L’applicazione della tassa nel mercato secondario dei titoli sovrani “sarà probabilmente
una delle molte questioni che saranno discusse durante il negoziato fra gli Stati membri
partecipanti”, ha detto Semeta rispondendo a una domanda specifica sulla posizione italiana,
alla fine della sua conferenza stampa. “E’ molto importante – ha spiegato il commissario – che
non si creino lacune nel sistema, che potrebbero comportare un’applicazione meno efficace
della tassa.

Questo è il criterio che sarà usato per discutere di potenziali esenzioni. Ma va ricordato – ha
concluso Semeta – che tutti gli 11 Paesi partecipanti dovranno essere d’accordo”.
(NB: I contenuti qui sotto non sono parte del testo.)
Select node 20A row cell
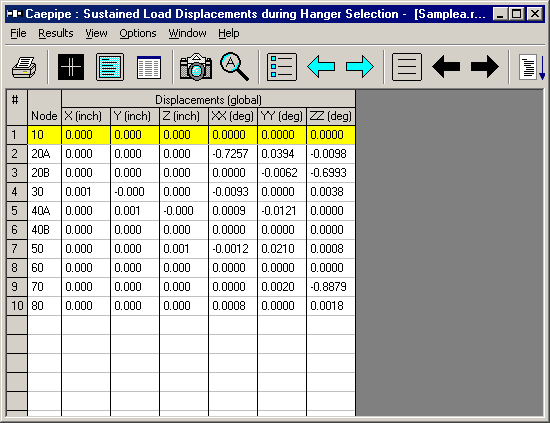The width and height of the screenshot is (550, 423). (45, 154)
Secondo un’altra fonte della Commissione, l’Italia non dovrebbe essere preoccupata:
“Stimiamo che l’applicazione della tassa sul mercato secondario comporterà un aumento
di circa sette punti base (ovvero 0,07 punti percentuali) sugli interessi pagati all’emissione
dei bond; ma per ogni euro pagato in più di interessi, lo Stato avrà 3 euro in più dalla tassa,
considerando che percepirà tutto il gettito derivante dalle transazioni dei propri titoli
sovrani”, ha spiegato la fonte.

La Commissione non ha presentato stime ex ante del gettito della tassa Ftt paese per Paese,
ma ha indicato che, se il gettito fosse in proporzione alle dimensioni di ciascuna economia
partecipante, l’Italia avrebbe circa il 18,9% dei 30-35 miliardi all’anno attesi per tutta la zona
Ftt, la Germania il 30,5%, la Francia il 21,6% e la Spagna il 14%.